Copy task for the material below: print the line with "Switch to the Дизайн ribbon tab" and every line after it to the end, exactly as written, without the pictures.

+++++

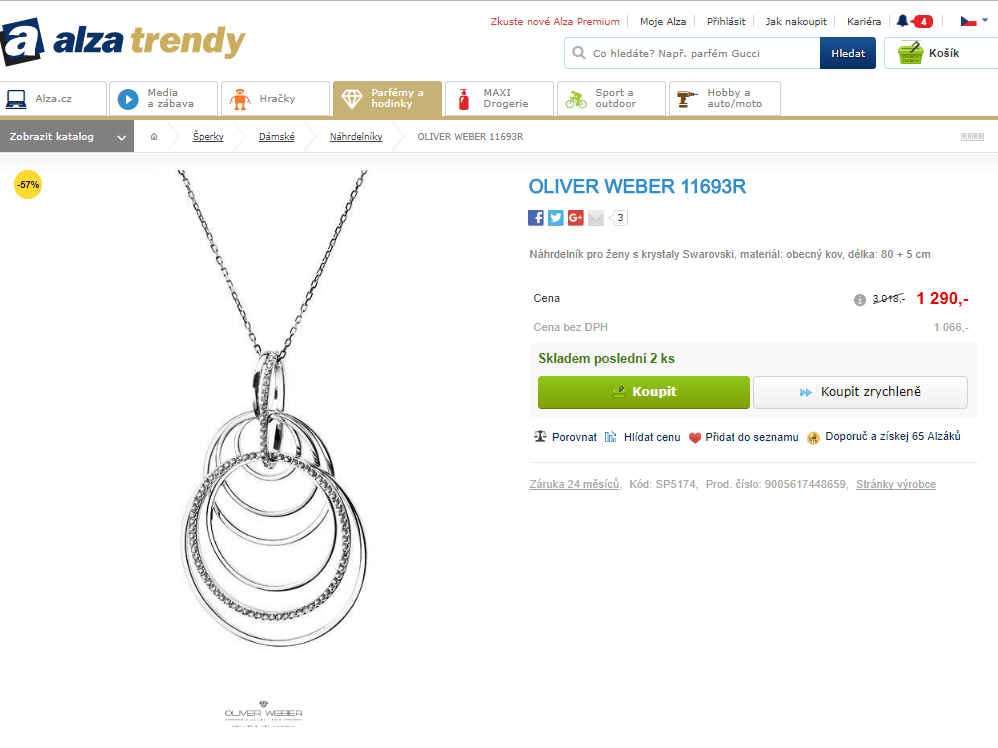The width and height of the screenshot is (998, 748).
Task: Go to home breadcrumb icon
Action: tap(154, 136)
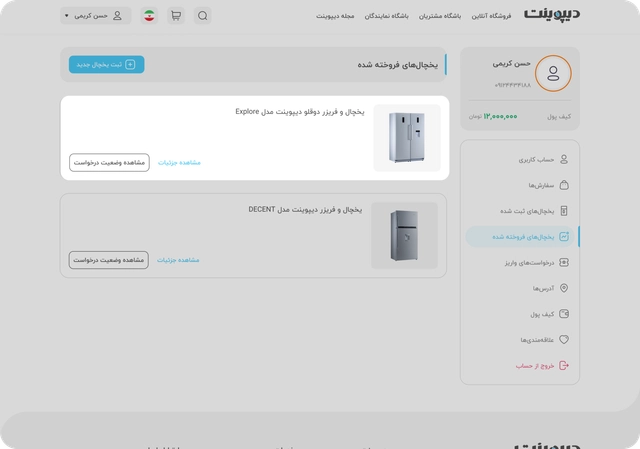The image size is (640, 449).
Task: Click the logout icon next to خروج از حساب
Action: point(564,365)
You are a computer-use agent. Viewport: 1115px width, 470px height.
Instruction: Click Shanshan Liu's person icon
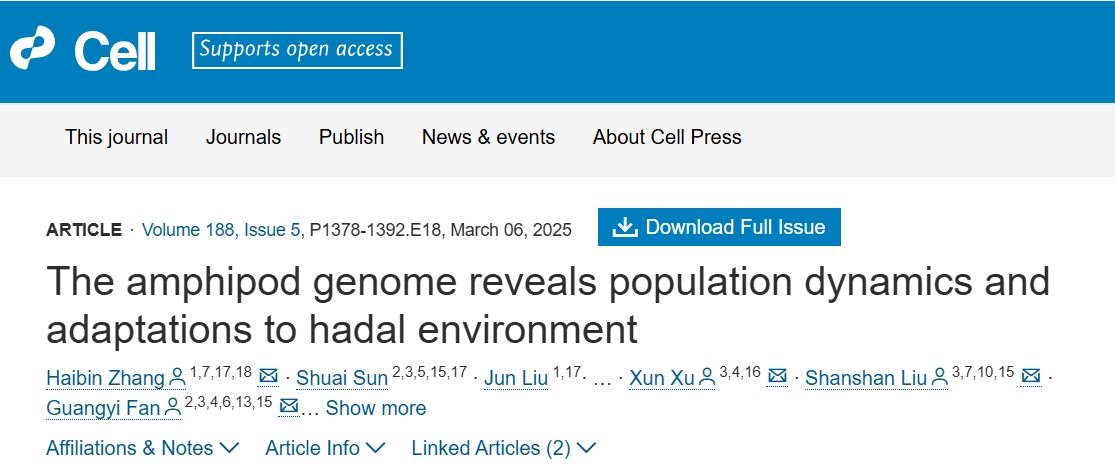939,378

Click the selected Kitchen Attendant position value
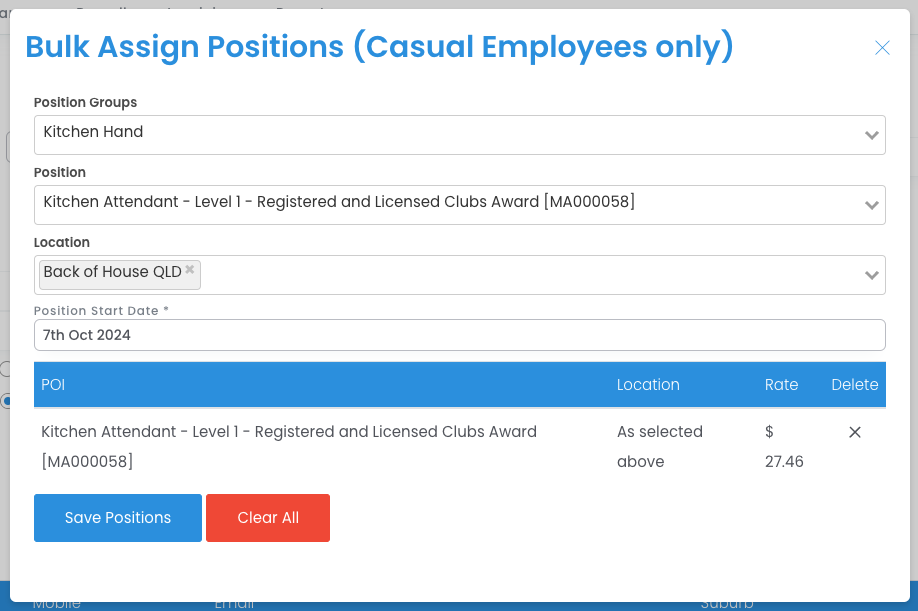tap(339, 202)
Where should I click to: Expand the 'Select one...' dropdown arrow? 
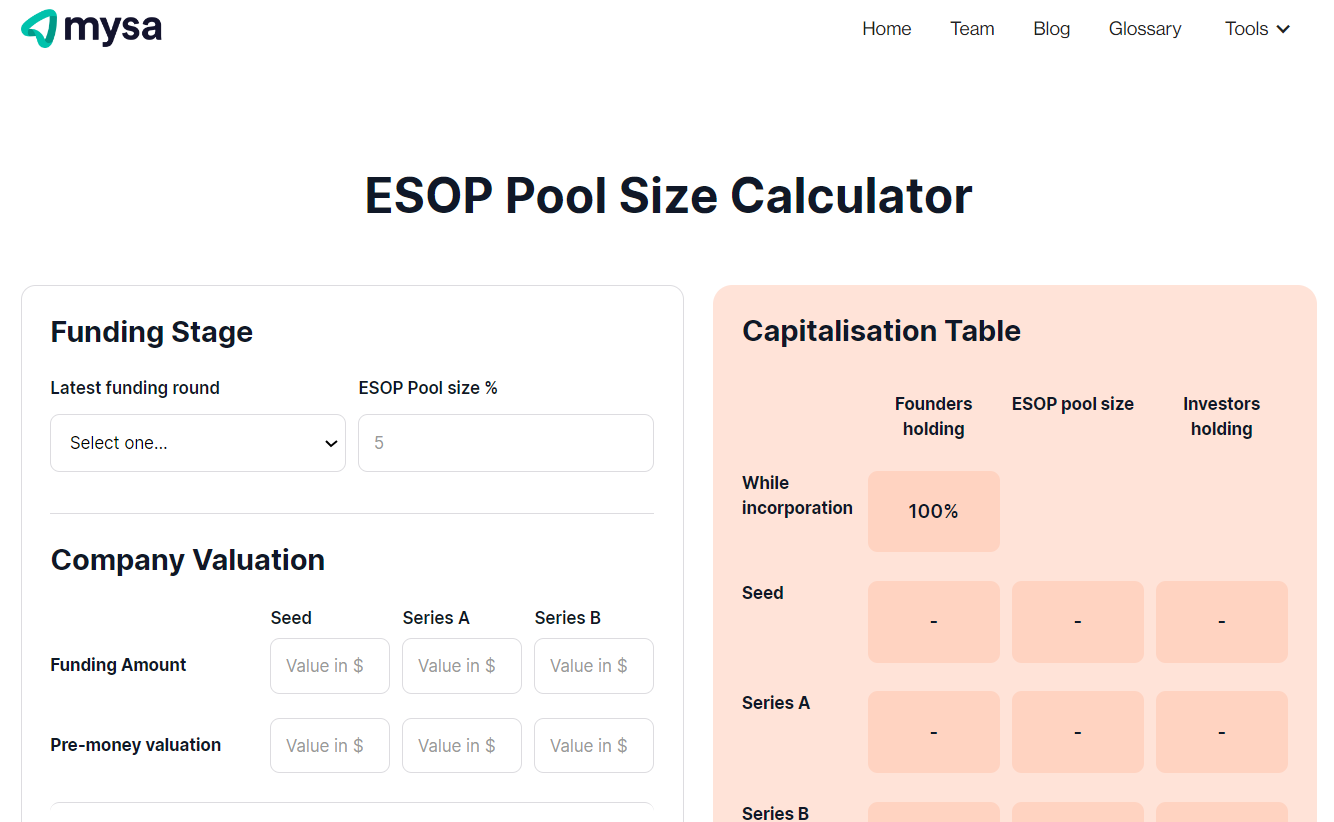tap(330, 442)
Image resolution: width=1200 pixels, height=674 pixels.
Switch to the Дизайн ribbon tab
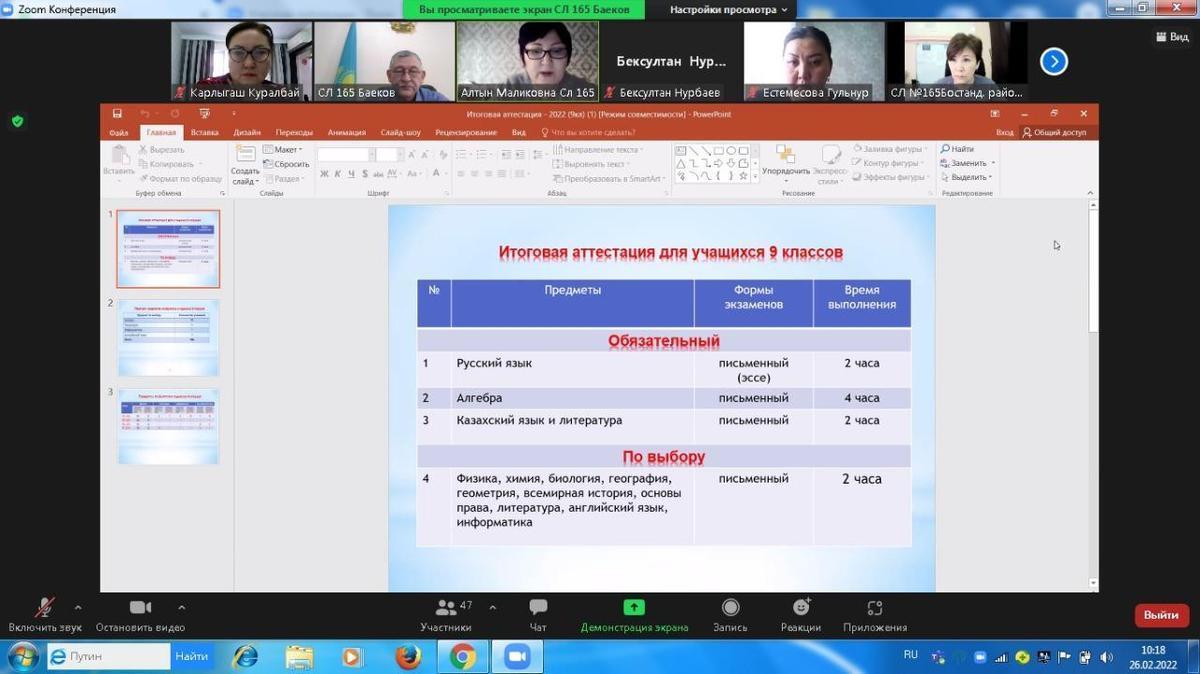click(247, 132)
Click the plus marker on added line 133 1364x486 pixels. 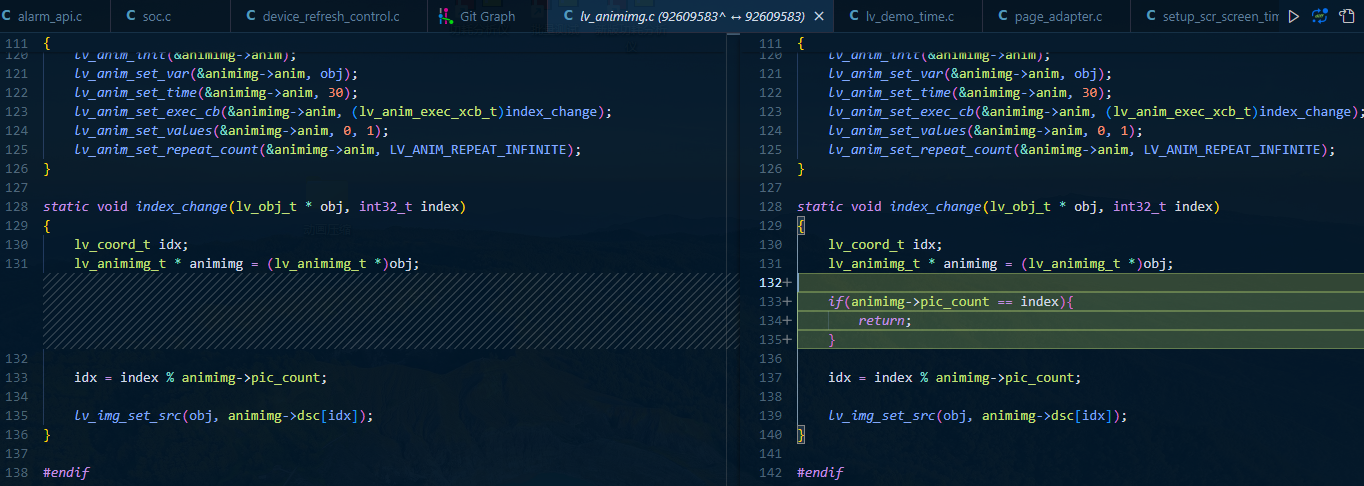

+++++

### EXPECTED ANSWER
Switch to the Дизайн ribbon tab
click(247, 132)
Click the plus marker on added line 133 1364x486 pixels. 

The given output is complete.